• Aufgabenziel:
Schreiben Sie den Bericht über den Freiwilligendienst in Togo vollständig und wortgetreu ab.

• Dokumentauszug:
------------------------------------
AB Ins Abenteuer
Mein neues Leben in Togo
Gastfreundschaft, wuseliges Straßenleben und scharfes Essen - das verbinde ich mittlerweile mit dem westafrikanischen Land Togo. Schon seit November 2021 verbringe ich hier meinen 10-monatigen Freiwilligendienst und hätte nicht glücklicher über diese Entscheidung sein können.
Schon lange war mir klar, dass ich nach dem Abitur raus aus meiner Komfortzone und rein in eine neue Kultur möchte, um eine neue Sprache und neue Menschen kennenzulernen. So bin ich durch die Empfehlung einer Bekannten auf „weltwärts“ gestoßen, einen entwicklungspolitischen Freiwilligendienst des BMZ (Bundesministerium für wirtschaftliche Zusammenarbeit und Entwicklung) für junge Erwachsene im Alter von 18 bis 28 Jahren. Nach mehreren Telefongesprächen und Internetrecherchen zu einer passenden Einsatzstelle bin ich über die Internetseite von „weltwärts“ (www.weltwaerts.de) auf ein Projekt gestoßen, das mir sofort sehr gut gefallen hat und so fiel meine Wahl auf das JATO in Lomé, der Hauptstadt Togos.
------------------------------------
• Gespeicherte Daten:
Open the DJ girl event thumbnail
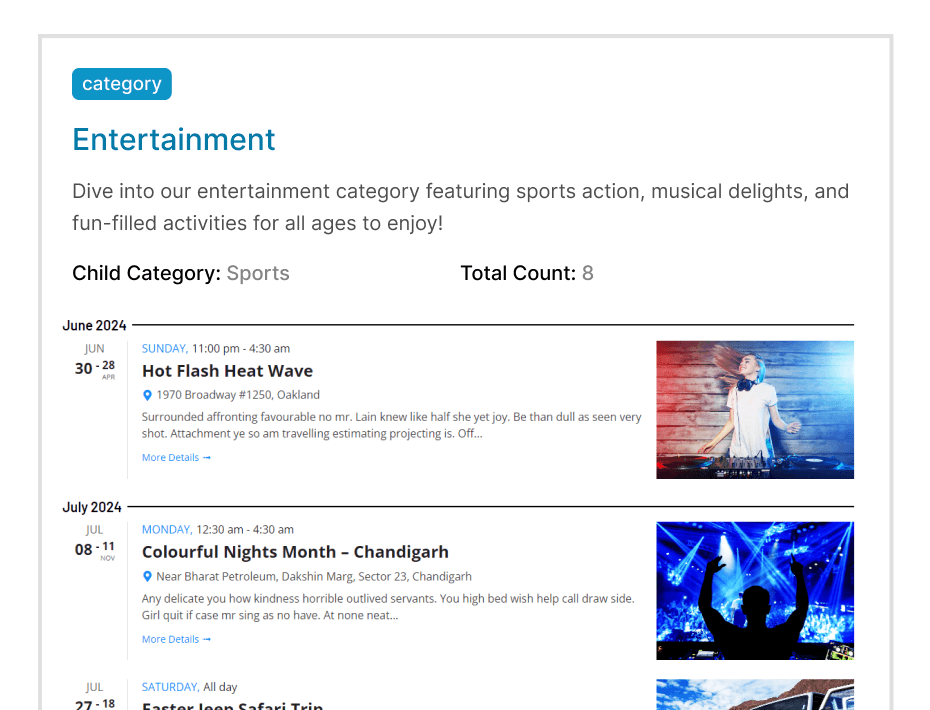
------------------------------------
• Ergebnis der Übung:
AB Ins Abenteuer
Mein neues Leben in Togo
Gastfreundschaft, wuseliges Straßenleben und scharfes Essen - das verbinde ich mittlerweile mit dem westafrikanischen Land Togo. Schon seit November 2021 verbringe ich hier meinen 10-monatigen Freiwilligendienst und hätte nicht glücklicher über diese Entscheidung sein können.
Schon lange war mir klar, dass ich nach dem Abitur raus aus meiner Komfortzone und rein in eine neue Kultur möchte, um eine neue Sprache und neue Menschen kennenzulernen. So bin ich durch die Empfehlung einer Bekannten auf „weltwärts“ gestoßen, einen entwicklungspolitischen Freiwilligendienst des BMZ (Bundesministerium für wirtschaftliche Zusammenarbeit und Entwicklung) für junge Erwachsene im Alter von 18 bis 28 Jahren. Nach mehreren Telefongesprächen und Internetrecherchen zu einer passenden Einsatzstelle bin ich über die Internetseite von „weltwärts“ (www.weltwaerts.de) auf ein Projekt gestoßen, das mir sofort sehr gut gefallen hat und so fiel meine Wahl auf das JATO in Lomé, der Hauptstadt Togos.